Rekabet Uyum Programları (RUP), rekabet hukuku kurallarının piyasalarda derinlik kazanmasında önemli bir role sahip. Rekabet kültürünün yaygınlaşması ve ihlalleri önleyecek şekilde firmalar tarafından içselleştirilmesi bu rolü pekiştiren bir unsur. Fakat, RUP’ların firmalarca benimsenmesi, büyük oranda rekabet otoritelerinin bu tür programlara yaklaşımına bağlı. İdeal RUP tasarımına dair ipuçlarının ve olası bir incelemede bu programların ne oranda dikkate alınacağına dair öngörünün varlığı firmaların motivasyonunu arttırırken, bunlar konusundaki belirsizlikler ise ihlal riskleriyle daha sık karşılaşmalarına sebep oluyor.
Rekabet Kurumu’nun RUP’lara yönelik yaklaşımı
Rekabet Kurumu’nun (RK) özelikle 2010’lu yılların başlarında RUP’lar konusunda oldukça aktif bir yaklaşım sergilediğini görüyoruz. 2011 yılında RK’nın halkla ilişkiler faaliyetleri açısından önemli yere sahip Rekabet Mektubu’nda, RUP’ların önemine özel bir vurgu yapıldığına şahit oluyoruz. 2013 yılında ise bu vurgunun “Rekabet Hukuku Uyum Program” adlı çalışma ile somutlaştığını görüyoruz[1]. O yıllarda firmaların RUP uygulamalarının dikkate aldığı kararlara da rastlamak mümkün[2]. Fakat son yıllarda RK’nın bu alanda ne bir faaliyetine, ne kararlarında yol gösterici bir işarete, ne de RUP’lara dair tutumunda bir değişiklik olup olmadığına dair bir güncellemeye denk geldik. Fakat dünyada bu alanda RUP’ların tasarımını ve uygulanmasını özendiren yeni gelimeler oluyor.

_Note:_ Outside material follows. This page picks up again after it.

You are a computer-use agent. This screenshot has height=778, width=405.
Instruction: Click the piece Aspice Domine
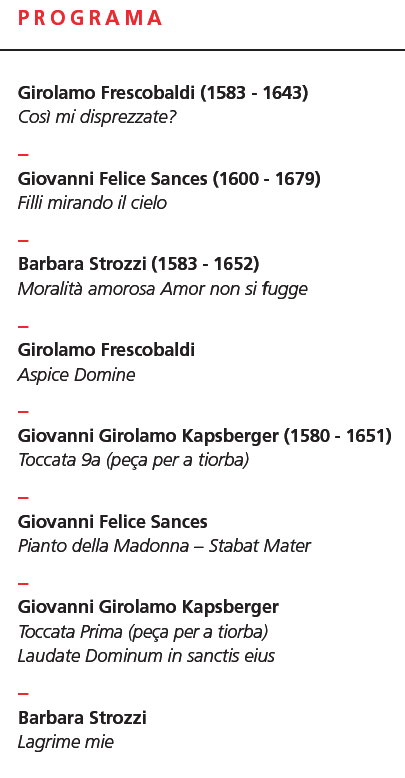(76, 375)
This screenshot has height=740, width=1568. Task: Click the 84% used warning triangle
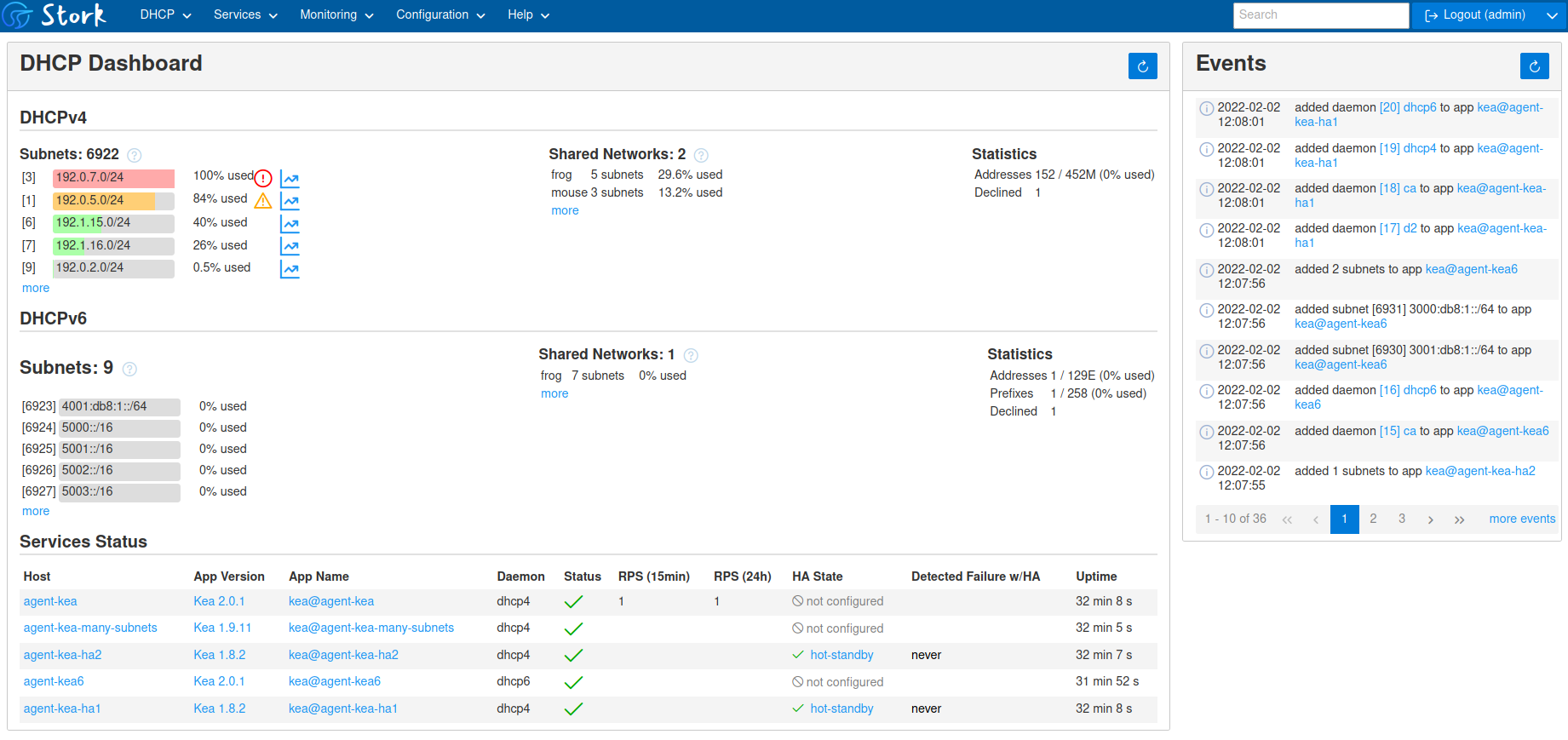pos(263,200)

Amerika’dan RUP’ların önemini arttıran bir yaklaşım
Geçtiğimiz yaz Amerika Birleşik Devletleri (ABD) Adalet Bakanlığı (DoJ – Department of Justice), fiyat tespiti, ihalelerde danışıklılık ve pazar paylaşımı gibi temel rekabet ihlalleri çerçevesinde RUP’ların nasıl değerlendirileceğine dair bir rehber yayınladı[3]. Bu rehber DoJ’nin iddialar ve ceza teklifleri süreçlerinde firmaların uyguladıkları RUP’ların ne ölçüde ve nasıl dikkate alacağına yönelik öngörülerin yanında, RUP’ların nasıl tasarlanması gerektiği konusunda da önemli bilgiler içeriyor.
DoJ’in yeni rehberinde neler var?
Temelde iki bölümden oluşan bu rehberin ilk bölümümde, soruşturmacıların iddia süreçlerinde RUP’ları değerlendirirken hangi faktörleri göz önüne alacakları sıralıyor. Bu faktörler kısaca şu şekilde yer alıyor:
- Tasarım ve kapsayıcılık: RUP’un tasarımın firmanın iş yapış şekli ile ne kadar entegre olduğu büyük önem taşıyor. Firmanın esas faaliyetlerini ne oranda kapsandığı dikkate alınıyor.
- Uyum kültürü: Bir firmanın RUP’u ne kadar içselleştirdiği uygulamada oldukça belirleyici oluyor. DoJ, RUP’un kurum kültürü içerisinde yer bulması açısından üst düzey yöneticilerin tutum ve davranışlarının dikkate alınması gerektiğine vurgu yapıyor.
- Uyum programının sorumluluğu: RUP’taki hedeflerin tam anlamıyla hayata geçebilmesi için programın sorumluluğunu üstlenen kişilerin yeteri derecede özerklik, yetki ve kaynağa sahip olması gerekiyor.
- Risk değerlendirmesi: RUP kapsamında rekabet ihlali risklerinin değerlendirilmesi ve ilk etapta belirmeyen (olası) risklerin tespit edilmesi bekleniyor. Ayrıca bu risklerin nasıl yönetileceğine dair adımların tanımlanıp tanımlanmadığına bakılıyor.
- Eğitim ve iletişim: RUP kapsamında eğitim verilen kişiler, eğitimin süresi, tekrarlanma sıklığı, formatı, özgünlüğü DoJ’nin dikkate aldığı unsurlar arasında yer alıyor. Ayrıca anlaşılırlığı arttırmak için nitelikli iletişimin gerekliliğine vurgu yapılıyor.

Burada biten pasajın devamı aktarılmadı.